#### 課題内容
在日同胞を対象とした介護保険アンケートの記事を、最後の文に続けて書き進めてください。

介護保険と在日同胞
医協・全国アンケート調査結果

約半数が「わからない」

無年金の高齢者など「保険料が負担」


 4月から施行された介護保険制度。在日同胞も対象者(被保険者)だが、果たしてどのように受け止められているのか。在日本朝鮮人医学協会(医協)では9月の1ヵ月間、北海道から九州まで全国各地の在日同胞を対象にアンケート調査した。そこから見えてきたのは、介護保険制度に関する情報や知識はある程度浸透してきているが、まだ半数近くが制度の仕組みなどを理解していないという点だ。制度をよりよく活用し快適な老後を送るために、総聯をはじめウリ組織に対する期待が大きいことも浮き彫りになった。この結果は、26日に名古屋で行われる医協学術報告会で発表される。(アンケート詳報

関心高い40歳以上、39歳以下は逆現象
専門員育成、施設の設置/総聯組織への期待大

 アンケートの回答者総数は1445人。調査は、今年新たに開設された各地の「同胞生活相談綜合センター」と医協を通じて行われた。

 まず介護保険についての理解度を見ると、「十分に分かる」と答えた人は全体の5・2%、「不十分ながらわかる」とした人を足すと48・6%で、およそ半分の人が介護保険について理解している。逆に、「わからない」人も45・4%で約半分。

#### 提供エントリー
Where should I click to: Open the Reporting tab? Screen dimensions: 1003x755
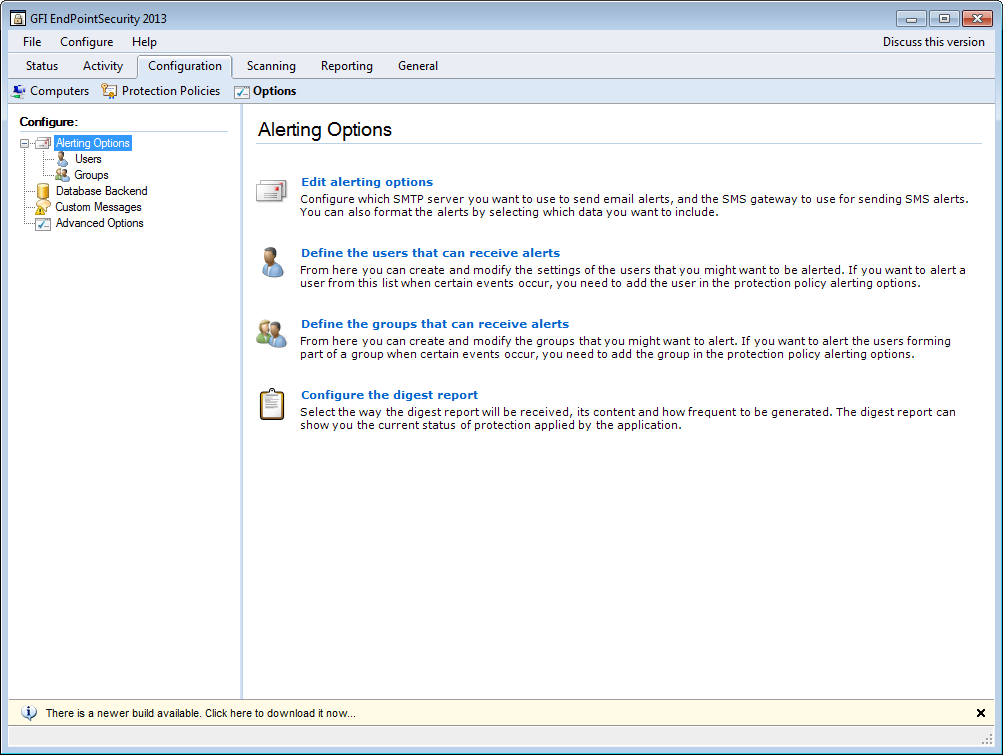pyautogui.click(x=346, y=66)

==

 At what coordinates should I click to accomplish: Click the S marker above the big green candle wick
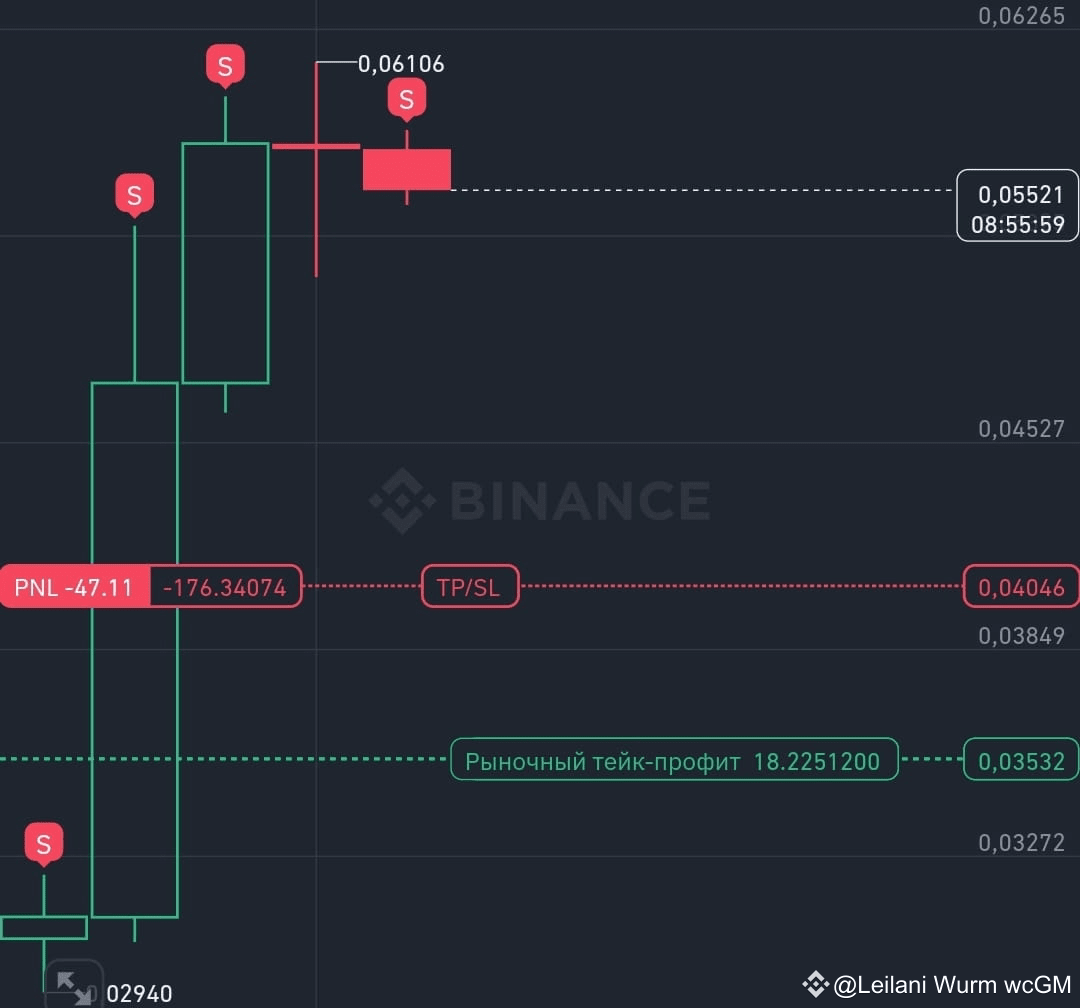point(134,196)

#### 解答
 年齢層別に見ると、介護保険の対象者である40歳以上の人の関心の高さがうかがえる。40〜64歳では55・4%、65歳以上では52・1%が理解している。半年がすぎ、同胞の間でもようやく浸透してきたと言える。

 これが、保険対象外の39歳以下になると、わからない人(47・1%)がわかる人(42・3%)を上回る。「別に関心がない」と答えた人も10・6%で、3階層中もっとも多い。

 全体的にはまだまだ情報が不足し知識が得られていないことがわかる。そのためか、ウリ組織に望む点として「制度について積極的に知らせてほしい」が37・6%と以外に多かった。

 期待度では、「期待しない」人(48・2%)が「期待する」人(47・6%)をわずかながら上回っている。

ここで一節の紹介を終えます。